Is HTTP A Networking Protocol (Pt 2) - The Evolution of HTTP
Chidiadi Anyanwu
OCI Certified Architect Associate | AZ-900 | HCIA-Datacom | BEng Electrical Engineering, University of Port Harcourt | Polymath
In the last article, we introduced HTTP, talked about its working principle, methods and status codes. Now, we want to dig deeper into the HTTP protocol, its evolution and frame structure. We'll deal with:
HTTP has gone through about 4 versions now. Version 1.0, 1.1, 2.0, and now 3.0.
HTTP/1.0 -Released in 1996. For this version, every request sent to the same server required a new TCP connection.
HTTP/1.1 - Released in 1997. In this version, the "keepalive" mechanism was introduced and TCP connections could be used for more than one request. Pipelining was also introduced here, which means that you could send another request before the first one was replied to.
HTTP/1.1 suffered from a problem called head-of-line blocking (HOLB) because of the limitations on the number of TCP connections clients and servers could create at a time. This meant that if you had to send out 15 requests to a server and they follow a particular order, you would have to wait for the current TCP connections to be terminated before you establish more and send requests.
The 13th request for example will then be delayed when the 9th request has not gone because they have to go in order. The requests ahead of the line would block the ones behind from being sent. Pipelining reduced the problem, but it was still there.
HTTP/2.0 - Released in 2015. It was based on Google's SPDY protocol, which had been undergoing development a few years before. Rather than use text like the previous versions, this version transmitted requests in binary. It also introduced header compression, and a "push" feature that allowed servers to send content that was not requested by the client but may be necessary.
HTTP/2.0 also tried to solve the HOLB problem by introducing HTTP streams, a form of multiplexing where multiple requests were sent over a single TCP connection in no particular order and the responses can be received in no particular order. This solved the problem at the HTTP level, but still had problems. The HTTP protocol is an application layer protocol (TCP/IP stack). It sits on top of the TCP protocol as its transport layer protocol, and TCP needs acknowledgements before it parses packets. The TCP does not know that the requests are independent and can be processed differently. It only sees packets with sequence numbers, and tries to make sure all the packets are complete before it processes anything. So, if all 15 packets arrived safely and request number one was lost in transmission, all the others would wait for the first packet to be retransmitted before any processing is done. That is another form of HOLB, but on the TCP level. On the transport level, not the application level.

▸ Problems to solve
A) According to the article on the evolution of HTTP, what protocol was HTTP/2.0 based on?
B) Please set down the passage of the HTTP evolution article starting at "HTTP/1.1 - Released" and ending at "was replied to.", word for word.
C) Carry the HTTP evolution article forward from its last sentence.

▸ Recorded data
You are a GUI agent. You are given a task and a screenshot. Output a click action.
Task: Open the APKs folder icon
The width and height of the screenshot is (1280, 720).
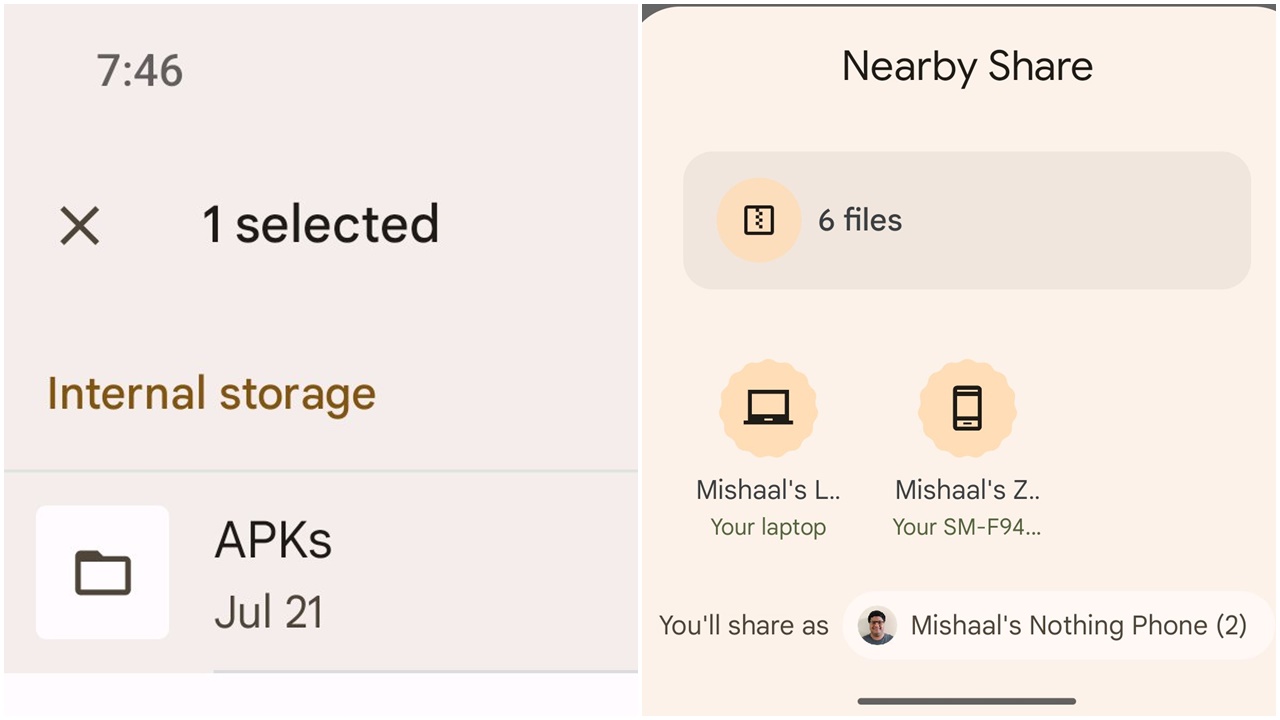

▸ Solved problems
A) Google's SPDY protocol.

B)
HTTP/1.1 - Released in 1997. In this version, the "keepalive" mechanism was introduced and TCP connections could be used for more than one request. Pipelining was also introduced here, which means that you could send another request before the first one was replied to.

C)
HTTP/3.0 - Released in 2022. This version did away with TCP and used a new hybrid form of transport protocol consisting of QUIC and UDP. The QUIC protocol sits on top of UDP, and since UDP does not care about reliability, there is no transport layer head-of-line blocking. The QUIC protocol then handles the retransmission, error and flow control in a way that can benefit HTTP and support streams on the transport layer.
The QUIC protocol also eliminates the need for using SSL/TLS with HTTP as TLS 1.3 is built into the QUIC protocol.
What is HTTPS?
HTTP on its own is an unencrypted protocol, so sending data over HTTP makes your system very vulnerable. Anyone who intercepts the traffic can see the data being sent. So, engineers came up with a new idea. We already had SSL (Secure Sockets Layer) encryption, now known as TLS (Transport Layer Security) encryption. They could just encrpyt HTTP in it and call it HTTP Secure. So, HTTPS was born.
Hypertext Transfer Protocol Secure is basically the HTTP protocol with the added security of SSL/TLS. That is how HTTP is usually implemented. The URL of the website you visit will tell you what protocol was used.
Browsers also try to warn us when we visit sites that are not properly secured. They usually have a padlock symbol. However, a website not having a padlock symbol does not mean that it is not an encrypted connection. It may be using a self-signed certificate, not a certificate signed by a Certificate Authority. Most browsers do not trust self-signed certificates.
Protocol Stack & Frame Structure
The HTTP protocol was built on the TCP/IP reference model. It basically consists of HTTP on top of TLS on top of TCP on top of IP for HTTP/2 and HTTP on top of QUIC on top of UDP on top of IP for HTTP/3.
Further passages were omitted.